Stored dataset items
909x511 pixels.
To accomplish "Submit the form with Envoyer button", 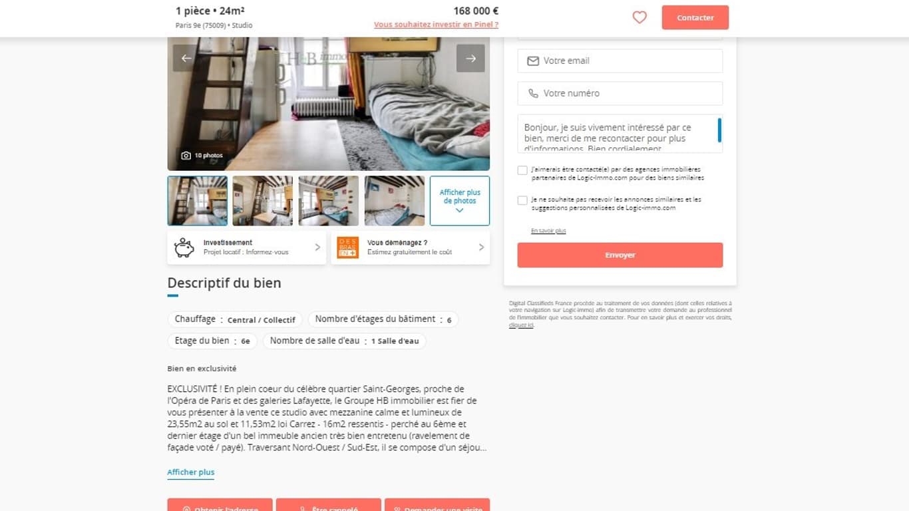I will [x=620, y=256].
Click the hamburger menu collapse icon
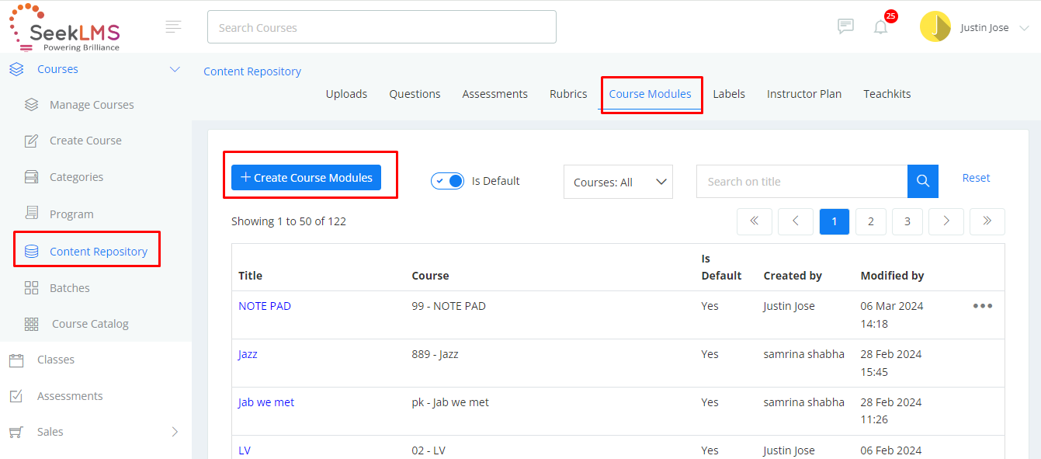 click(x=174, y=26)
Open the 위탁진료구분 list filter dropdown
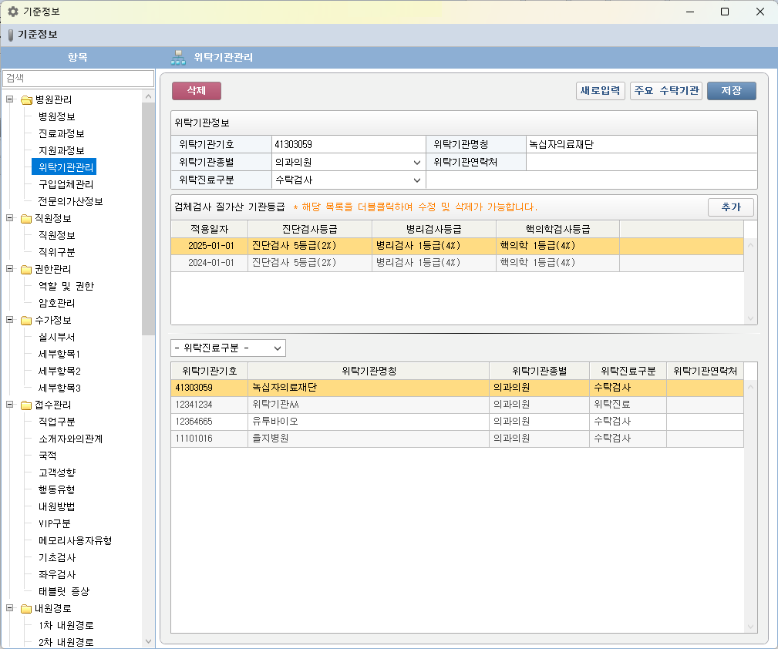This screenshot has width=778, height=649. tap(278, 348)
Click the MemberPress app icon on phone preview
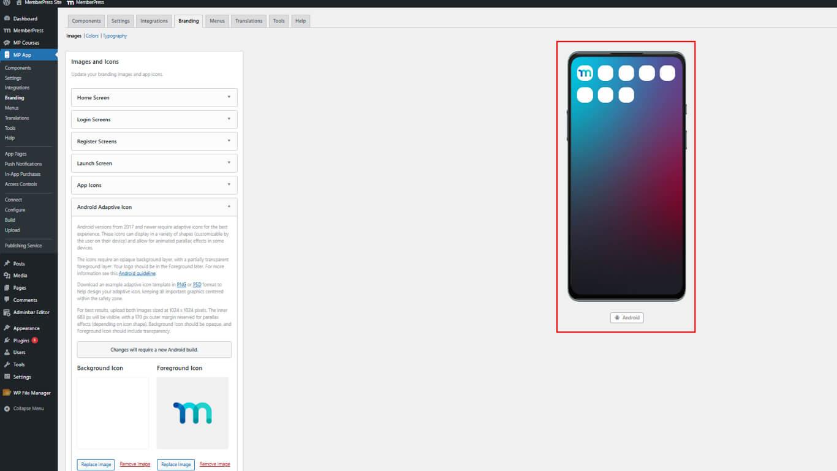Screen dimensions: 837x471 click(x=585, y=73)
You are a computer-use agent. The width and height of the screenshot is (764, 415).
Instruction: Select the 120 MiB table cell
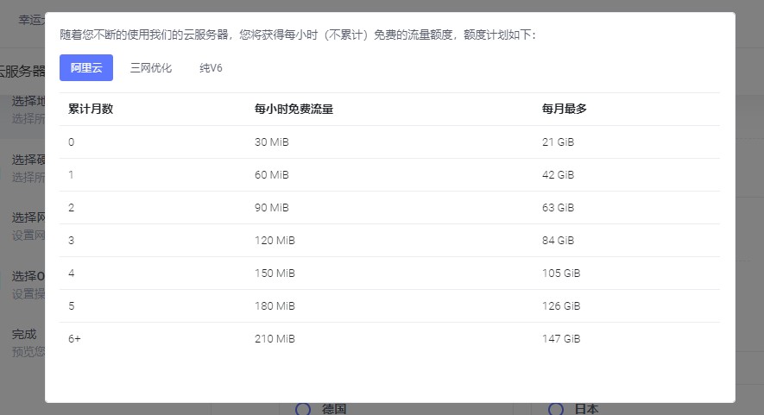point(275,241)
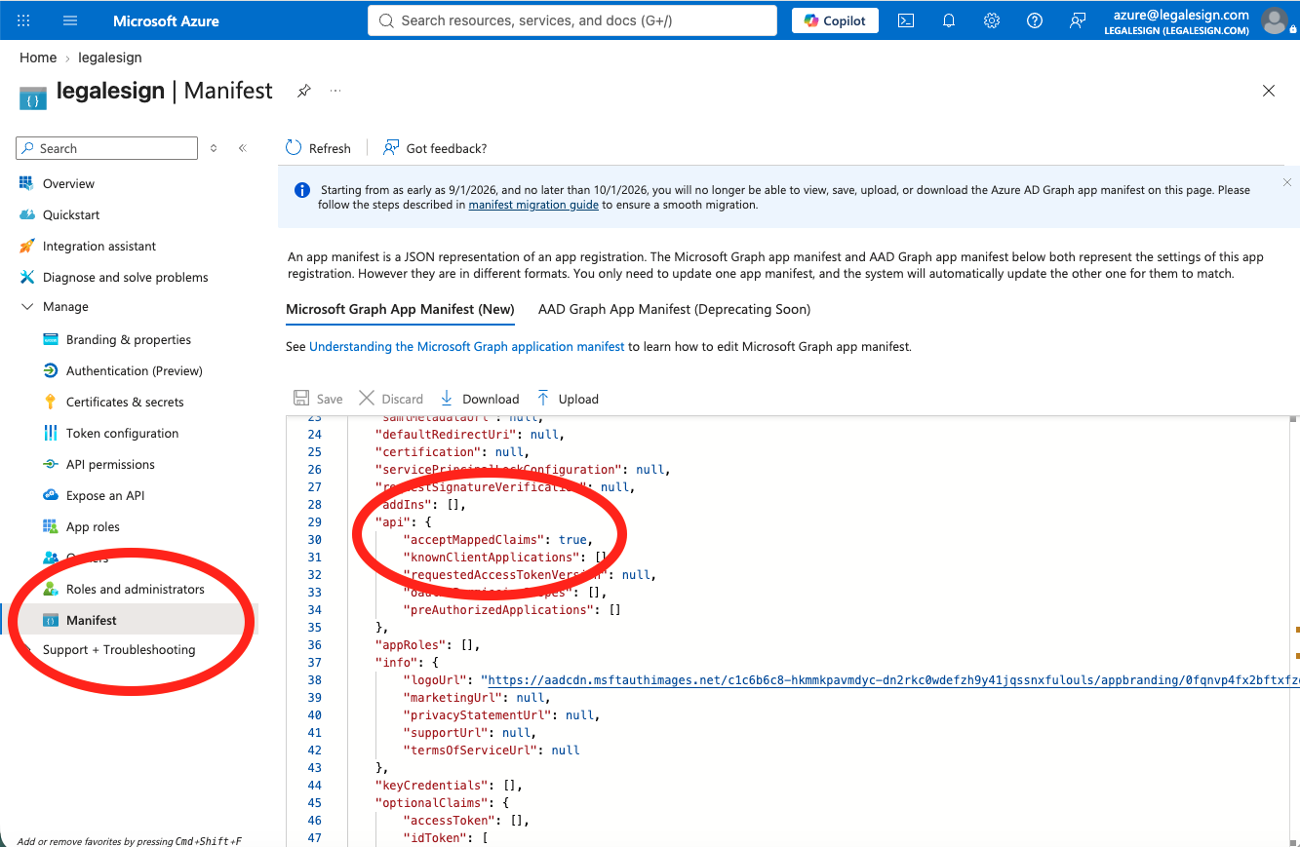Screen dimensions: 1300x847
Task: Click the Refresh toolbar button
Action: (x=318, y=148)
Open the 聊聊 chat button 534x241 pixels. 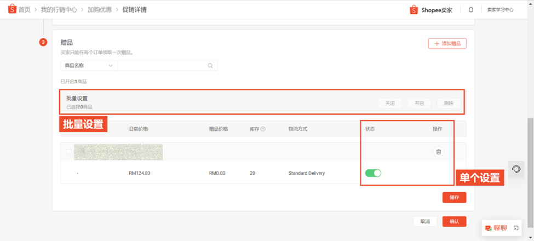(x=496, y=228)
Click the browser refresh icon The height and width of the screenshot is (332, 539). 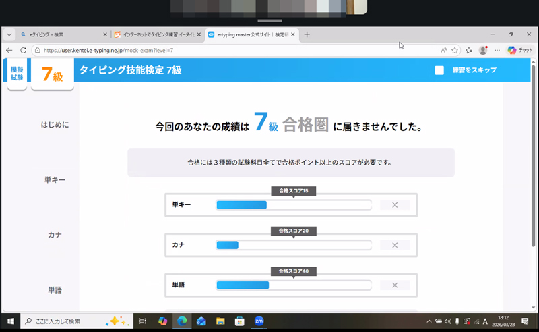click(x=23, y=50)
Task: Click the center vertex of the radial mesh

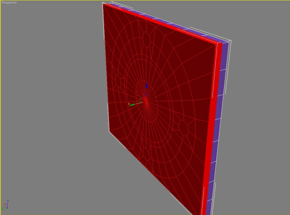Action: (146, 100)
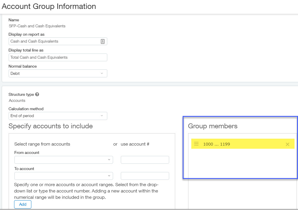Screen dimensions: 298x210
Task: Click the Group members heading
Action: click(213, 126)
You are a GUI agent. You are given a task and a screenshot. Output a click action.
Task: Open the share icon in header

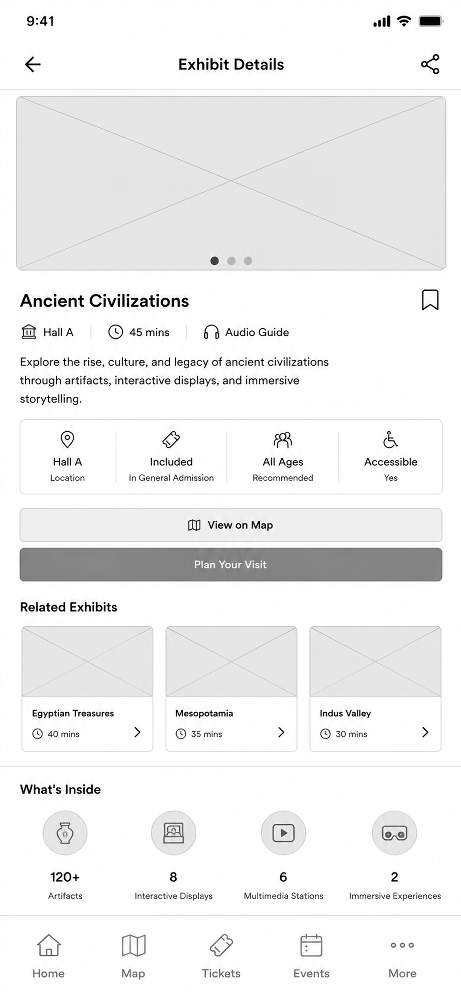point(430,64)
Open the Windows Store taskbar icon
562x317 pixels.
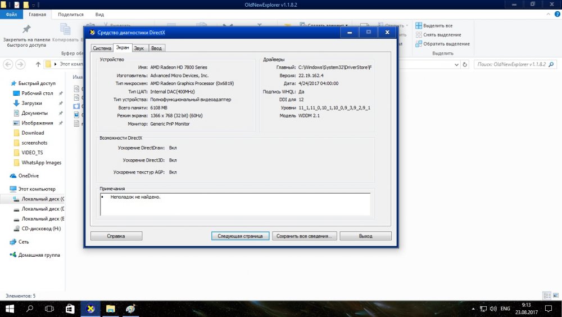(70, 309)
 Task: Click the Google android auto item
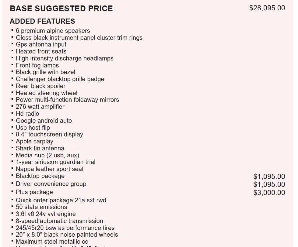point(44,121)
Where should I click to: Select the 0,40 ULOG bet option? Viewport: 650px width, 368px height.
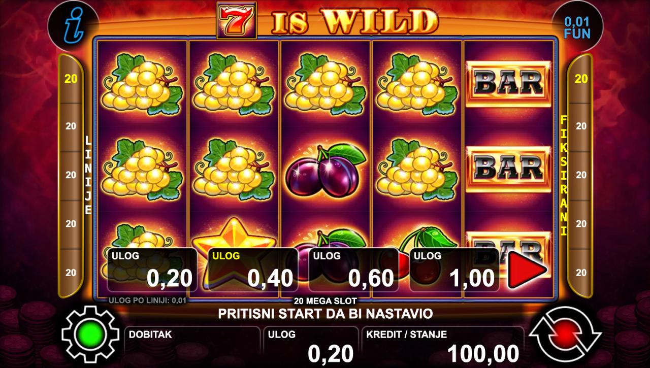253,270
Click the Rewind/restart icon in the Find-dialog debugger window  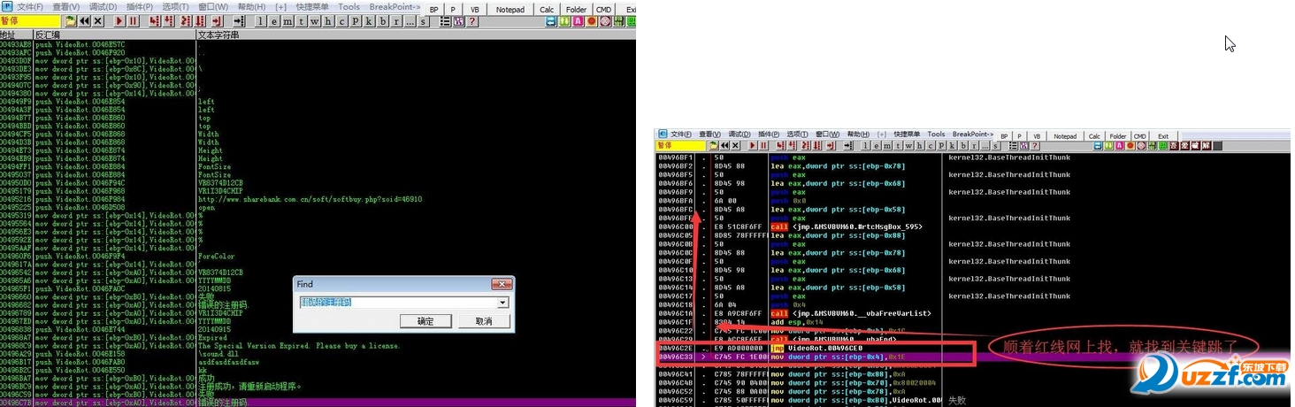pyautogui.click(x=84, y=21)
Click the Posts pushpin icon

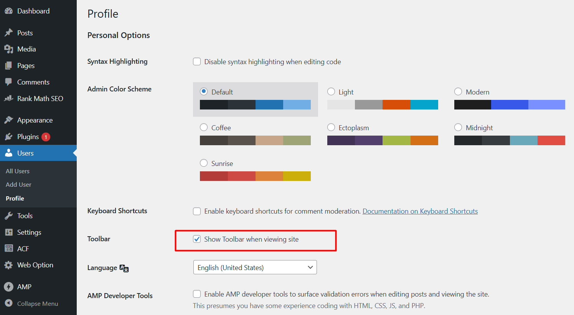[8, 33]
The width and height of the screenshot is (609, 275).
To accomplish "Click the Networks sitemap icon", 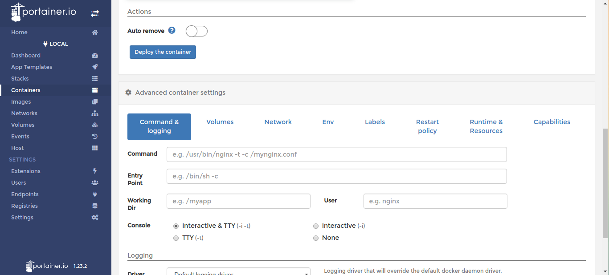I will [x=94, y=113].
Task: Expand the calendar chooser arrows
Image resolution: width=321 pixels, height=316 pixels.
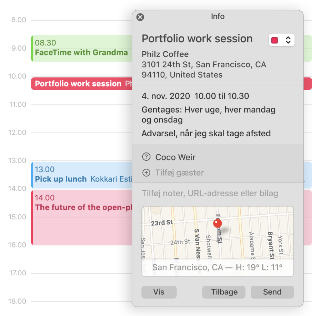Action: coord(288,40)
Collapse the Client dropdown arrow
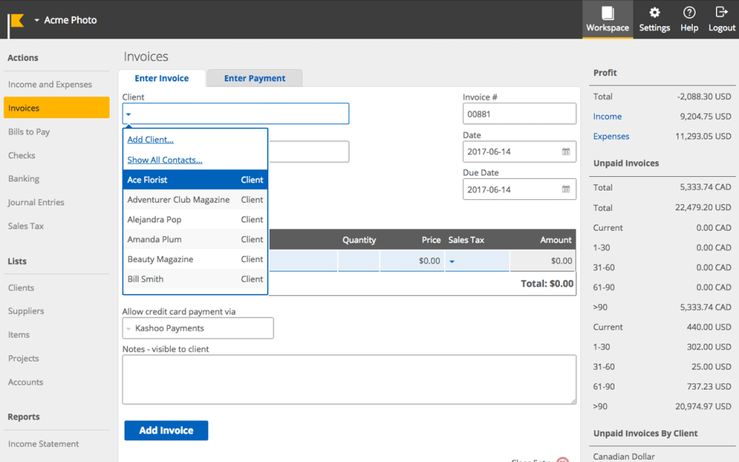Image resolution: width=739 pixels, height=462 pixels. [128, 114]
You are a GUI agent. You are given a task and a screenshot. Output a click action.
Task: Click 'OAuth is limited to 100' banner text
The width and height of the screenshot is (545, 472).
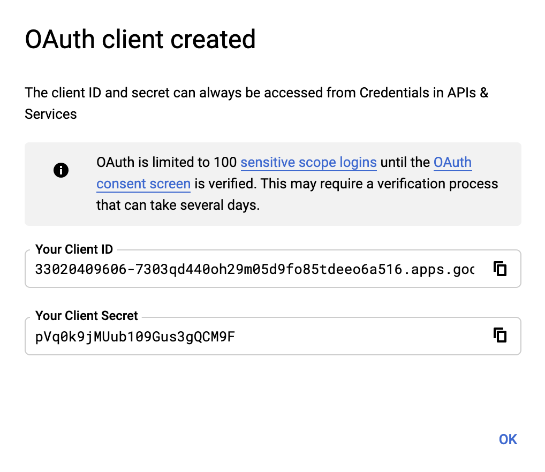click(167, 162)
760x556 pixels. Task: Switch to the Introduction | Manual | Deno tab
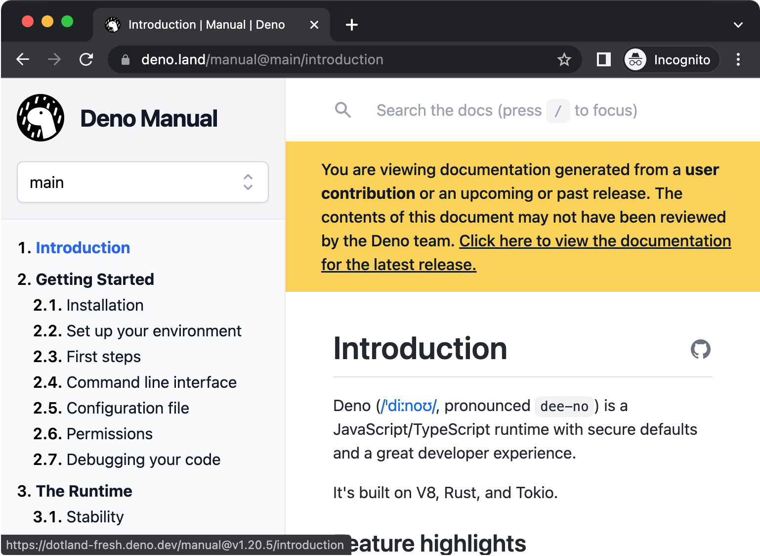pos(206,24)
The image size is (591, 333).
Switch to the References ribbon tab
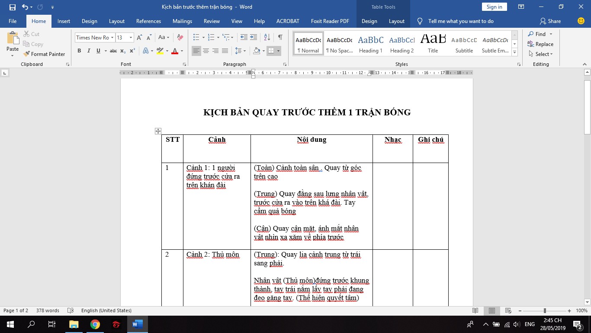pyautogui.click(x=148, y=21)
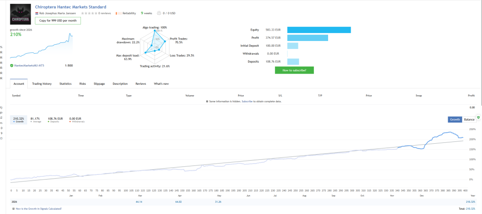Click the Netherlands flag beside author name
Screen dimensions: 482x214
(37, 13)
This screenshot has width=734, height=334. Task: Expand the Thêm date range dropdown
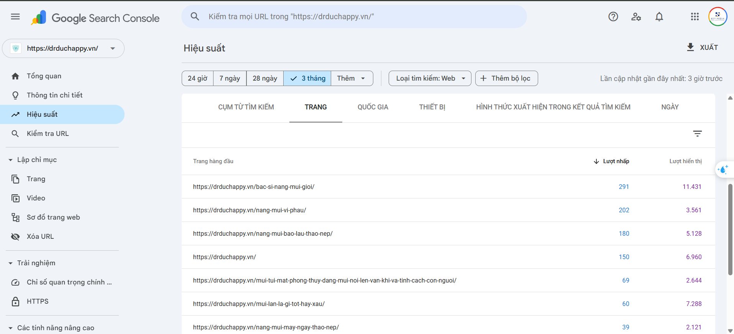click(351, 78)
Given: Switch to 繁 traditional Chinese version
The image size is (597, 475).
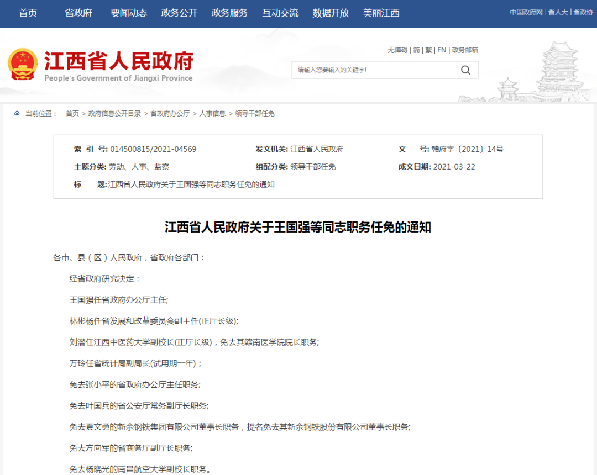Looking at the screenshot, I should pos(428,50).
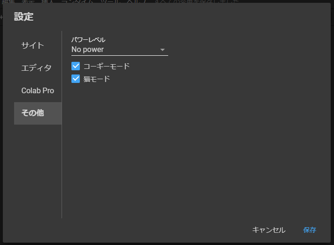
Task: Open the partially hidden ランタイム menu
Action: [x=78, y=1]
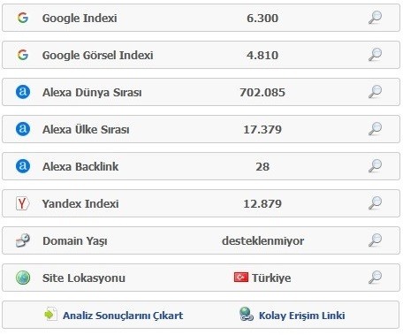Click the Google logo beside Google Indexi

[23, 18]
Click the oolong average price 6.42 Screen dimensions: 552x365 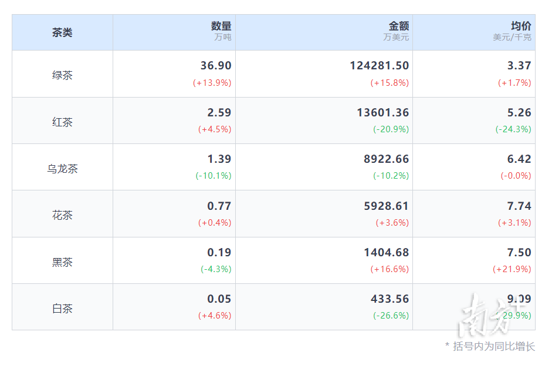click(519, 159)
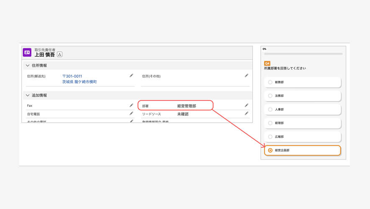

What the exercise asks: In the data above, start at the line holding "Task: Click the center" and stop after the line holding "Open the Windows Store taskbar icon"; write out those lines exactly, without pictures.

Task response:
Task: Click the center vertex of the radial mesh

Action: (146, 100)
Screen dimensions: 298x210
Task: Click the Group members heading
Action: click(213, 126)
You are a GUI agent. You are given a task and a screenshot. Output a click action.
Task: Open the share icon in header

point(430,64)
Open the Windows Store taskbar icon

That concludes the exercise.